TASK TO COMPLETE
Answer these questions using the interview transcript below.
1. Which age groups does the South Australian government fund meningococcal B vaccines for?
2. Besides meningococcal B, which vaccine did state governments fund before it was added to the National Immunisation Program?
3. What position does Mark Butler hold?
+++ PASSAGE TO READ
BUTLER: I hope it does happen. I know that families talk to my office. I've spoken to families in South Australia, my state, who have suffered the devastating loss of one their teenage children so suddenly, as happens with meningococcal B. As a result of that, in South Australia, the State Government has been funding meningococcal B vaccines for under-fives and for teenagers between the ages of 15 and 19. They do that in the school system. I think Queensland does that as well, and Tasmania is about to introduce it as well.
 
We've had a process to have the advisory committee you talk about look at this. They looked at several years ago and didn't approve it being added to the immunisation program, which is the program that provides free vaccinations. It has to go through that process as a matter of law. I can't just add meningococcal B to the National Immunisation Program. But I've been urging the company to take it back to the advisory committee for another look because we've got more and more advice, including from our immunisation experts, that that should be added to the NIP. They haven't responded to that yet. We've been urging them through my office and through the department quite a bit. I've only in the last several days asked my Department for some options about other ways in which I can intervene in this process and move the thing along. Obviously, it's got to go through the proper process as a matter of law, but I would love to see a reconsideration of this question because I know just the devastating loss this is causing to some families, like the family you instanced here in Melbourne.
 
In the interim, as I said, some state governments have stepped into the gap while we go through these legal processes. That's not just happened in relation to meningococcal B. It also happened for maternal RSV vaccines which is important for protecting newborn babies. Now we've got that on the National Immunisation Program. The heavy lifting the state governments did helped fill the gap. We've now taken the load. That's rolling out as free vaccination on the NIP. I'd love to see that happen in meningococcal B as well.
 
EPSTEIN: Thank you for coming in.
 
BUTLER: Thanks, Raf.
 
EPSTEIN: Thanks for taking the questions as well. That's Mark Butler. He is the Federal Health Minister.
++++++
+++ GIVEN MATERIAL
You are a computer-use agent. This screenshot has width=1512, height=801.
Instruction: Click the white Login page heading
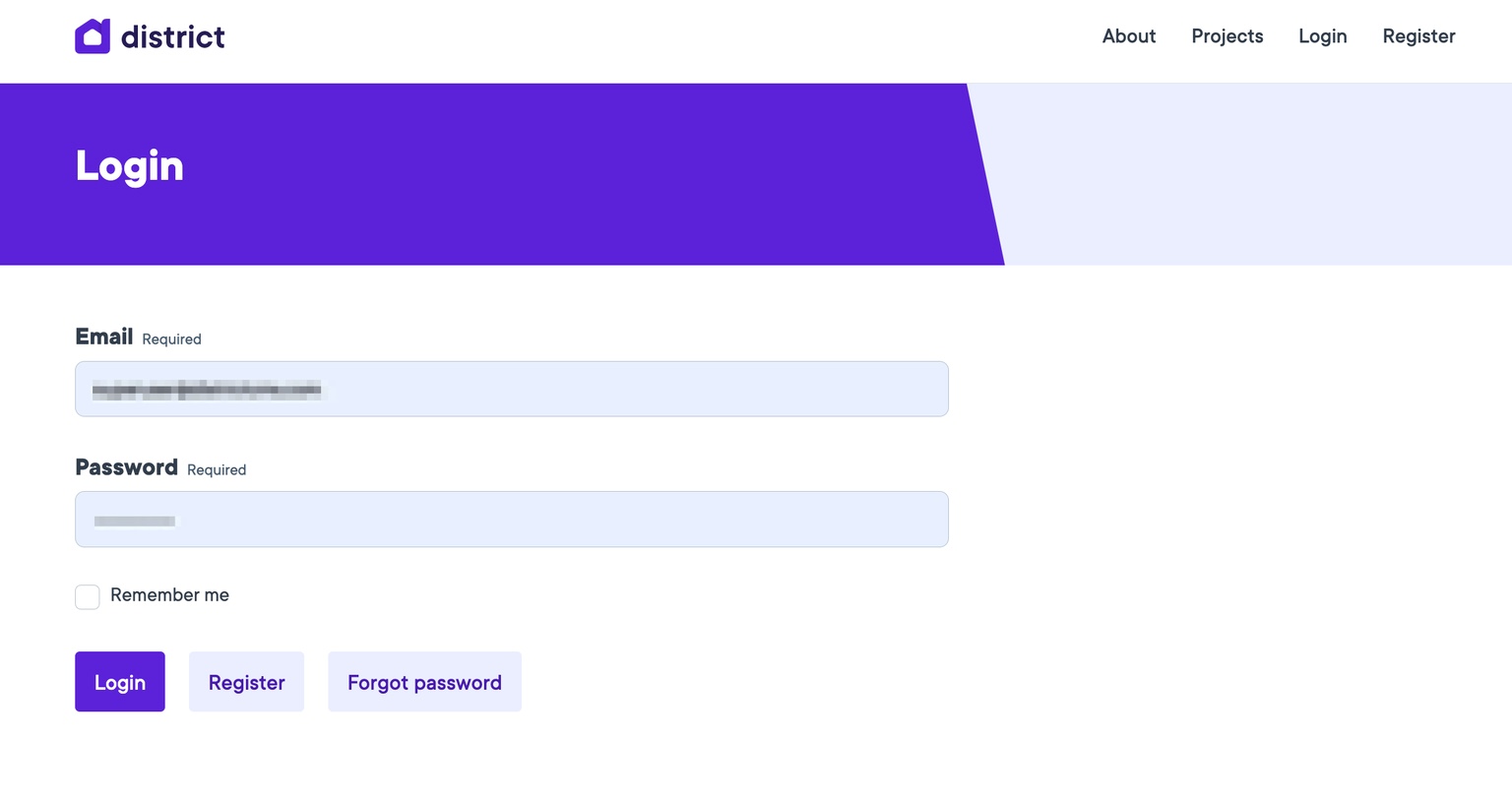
++++++
TASK OUTPUT
1. Children under five and teenagers between the ages of 15 and 19.
2. Maternal RSV vaccines.
3. He is the Federal Health Minister.